The sign outside used to read "Oasis Hotstone." Now it says "For Rent." Investigators say the Shelburne massage parlor was a front for illegal human trafficking. 

"What you'll see is that the girls will stay there four to six weeks-- gone. Bring in two, three more-- gone," Det. Tpr. Matt Hill of the Chittenden Unit for Special Investigations said back in May.  

After seeing an ad posted online, WCAX News visited the business back in May and watched several men go in and out throughout the night. So, we wanted to know what happened inside.

Reporter Jennifer Costa: What kind of massages can you get here?
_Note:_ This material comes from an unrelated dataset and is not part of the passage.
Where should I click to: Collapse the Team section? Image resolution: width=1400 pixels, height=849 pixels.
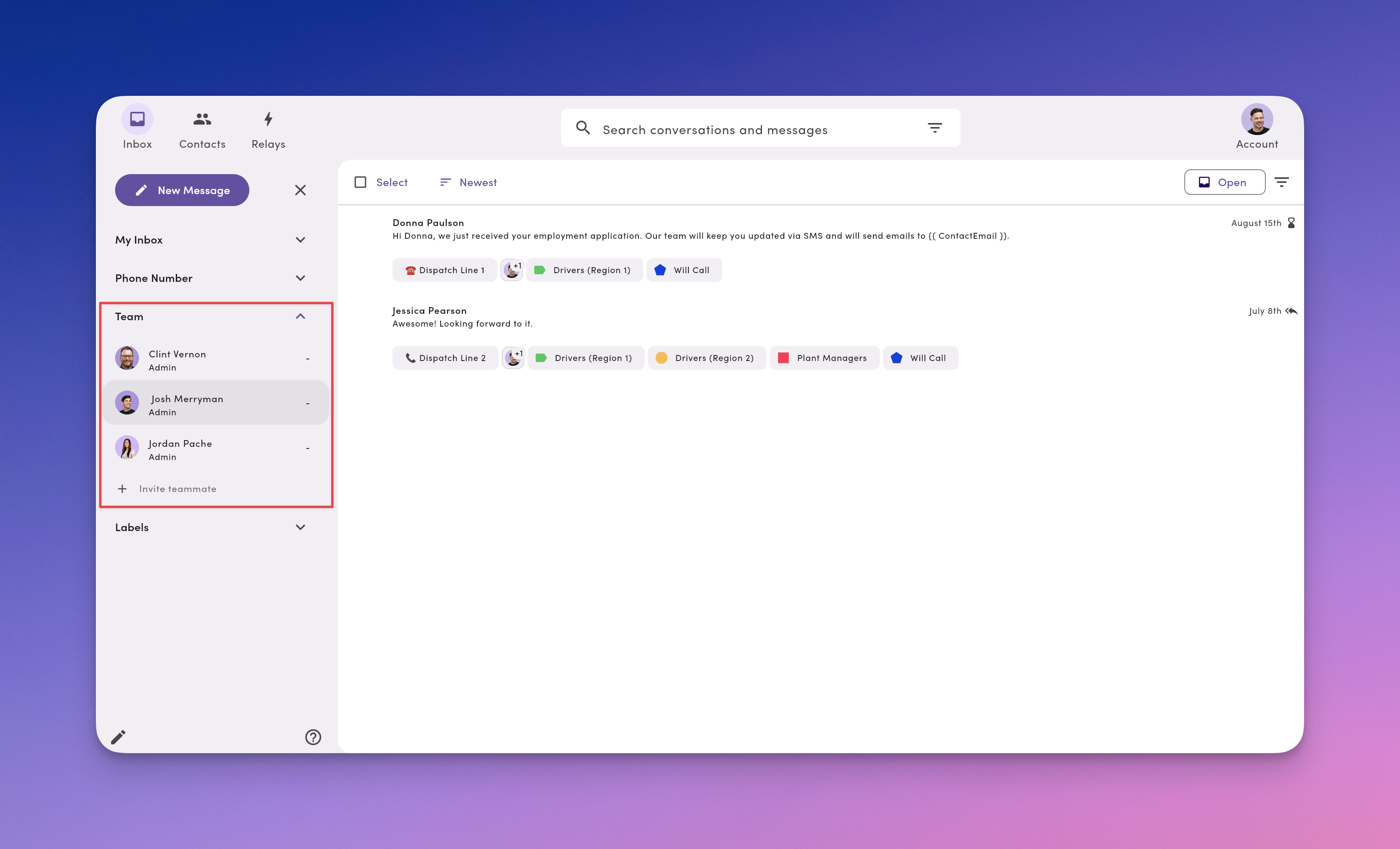pos(300,316)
Woman: It's shiatsu massage. 

Costa: Shiatsu massage. 

The woman who answered the door denied men came there to pay for sex.

Woman: I think there is no problem here. Just a massage here.

Costa: So absolutely nothing sexual happens here?

Woman: No,

But according to court documents, alleged "johns" told police they would pay $80 for an hourlong massage, but 20 minutes into the service would have the option to pay more for a variety sexual services.

"There is no question that commercial sex trafficking does not exist without sex buyers," said Eric Miller, U.S. attorney for Vermont. 

Miller says paying customers in this state make it easy for out-of-state traffickers to exploit young women by bringing them in illegally from overseas to have sex for money.

In July, Oasis Hotstone disappeared. Miller says his office put pressure on the landlord. Federal law requires landlords to take reasonable steps to stop criminal activity occurring on their properties. If they don't, the government can ask a federal judge to civilly forfeit the property.

"In this case, we did not have to file a civil forfeiture action. In working with the landlord we were able to convince him that it was his legal responsibility to commence an eviction action against these tenants," said Miller. 

WCAX got mixed reactions when talking to business owners in the complex. Some say they never noticed Oasis Hotstone was there. Others say it directly affected their businesses, customers refusing to come because of their proximity to the massage parlor. But most say they're just happy the business is gone, as well as the clients it attracted. 

Costa: What happened to the women?

Miller: We don't know. We don't know. 

The feds say their goal is to connect human trafficking victims with social services, but often they vanish before law enforcement can help. 

Miller says the feds pressure landlords across the state.

"If we're successful at that, it will not simply be squeezing it out of one location, so that it pops up somewhere nearby, it will be making Vermont sufficiently difficult place to do business, that we will make a meaningful effect on stopping human trafficking in Vermont," said Miller.

So far, no criminal charges have been filed against the owner or manager of Oasis Hotstone.